__Aim of the exercise__. Spot each line in the records below where the word "screenshot" occurs, then copy it.

__Task material__.
↓
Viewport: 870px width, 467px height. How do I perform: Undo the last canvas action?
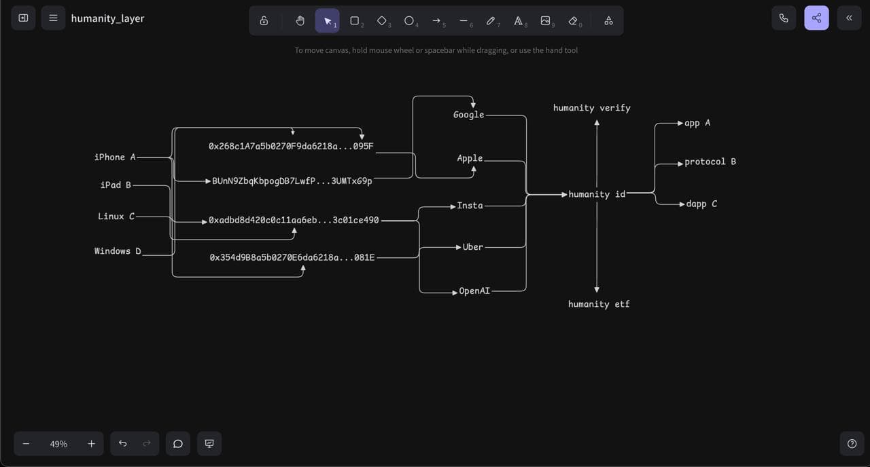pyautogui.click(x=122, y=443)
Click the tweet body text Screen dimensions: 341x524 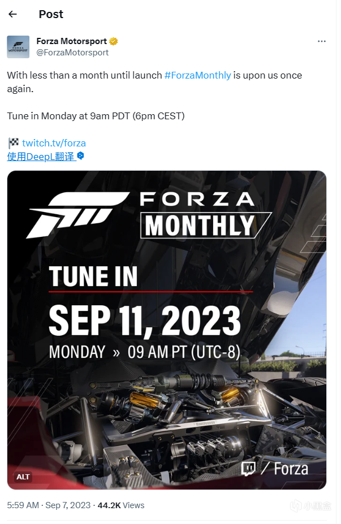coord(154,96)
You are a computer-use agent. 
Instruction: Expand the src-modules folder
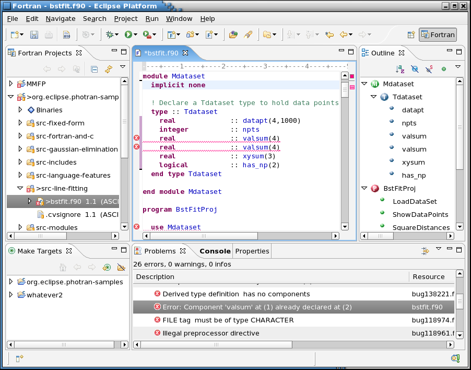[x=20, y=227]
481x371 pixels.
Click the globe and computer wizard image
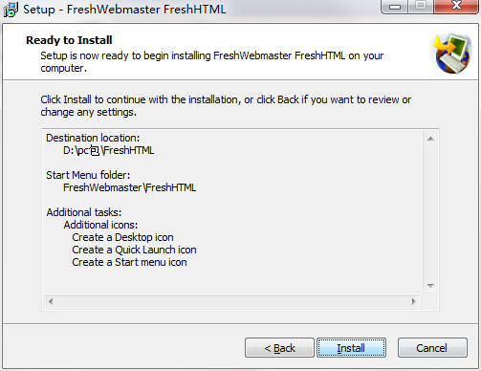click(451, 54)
↑
↓
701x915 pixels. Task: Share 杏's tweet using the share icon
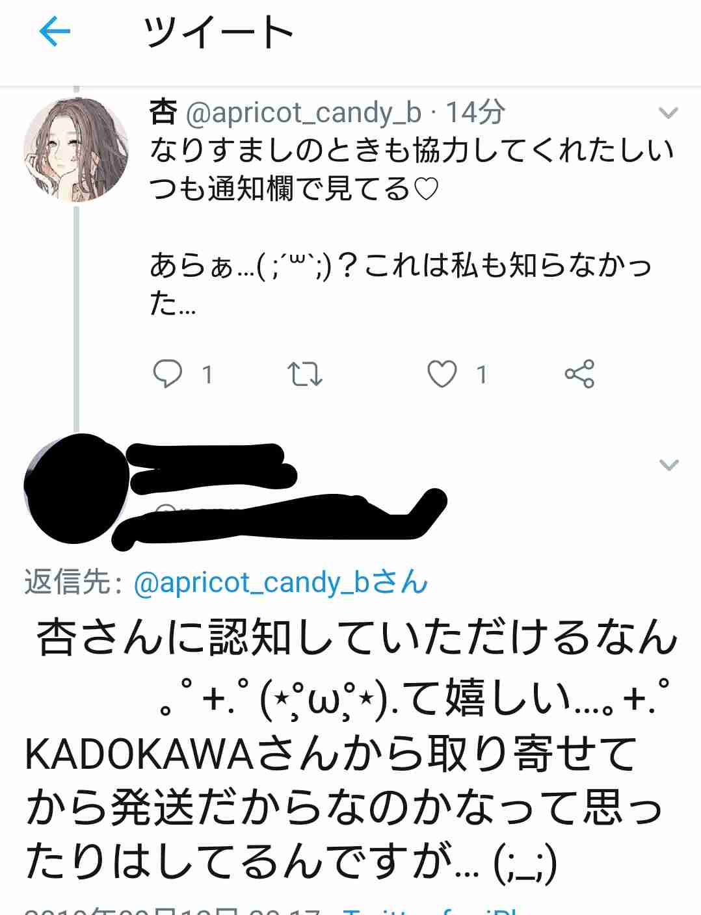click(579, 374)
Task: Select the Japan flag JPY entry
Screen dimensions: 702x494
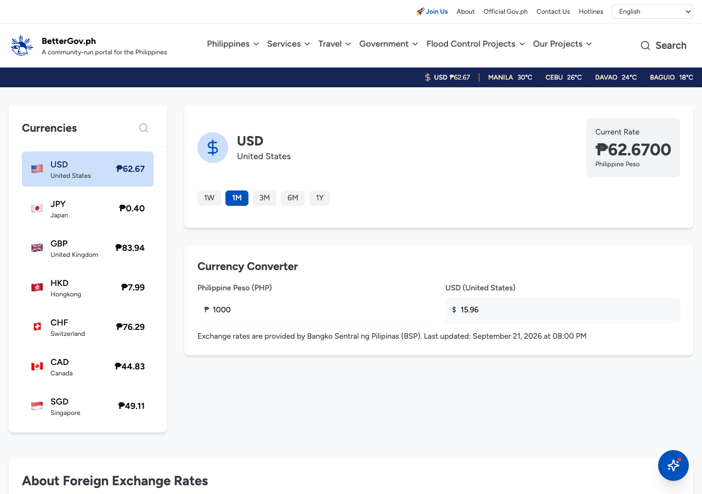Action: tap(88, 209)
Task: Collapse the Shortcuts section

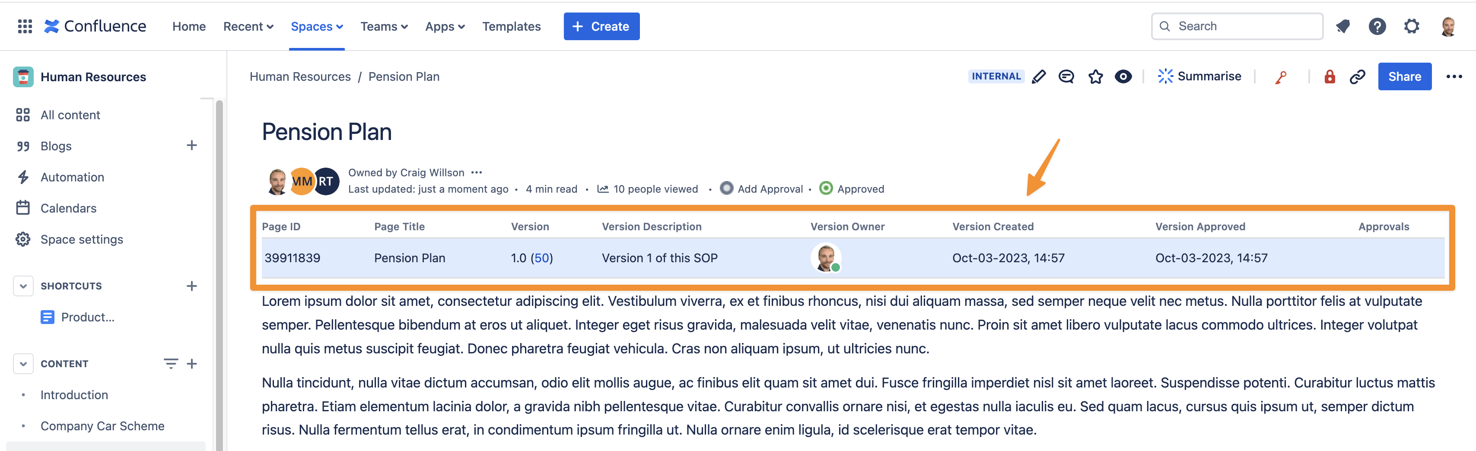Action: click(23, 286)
↑
↓
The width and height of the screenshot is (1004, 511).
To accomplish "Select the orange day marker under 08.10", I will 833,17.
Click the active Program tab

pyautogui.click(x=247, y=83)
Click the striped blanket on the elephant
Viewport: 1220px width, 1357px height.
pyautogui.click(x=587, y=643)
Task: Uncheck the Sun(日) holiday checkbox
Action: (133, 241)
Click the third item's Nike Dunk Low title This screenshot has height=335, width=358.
↑
__Answer to this exercise__.
The width and height of the screenshot is (1004, 511).
Click the third item's Nike Dunk Low title This screenshot has height=335, width=358.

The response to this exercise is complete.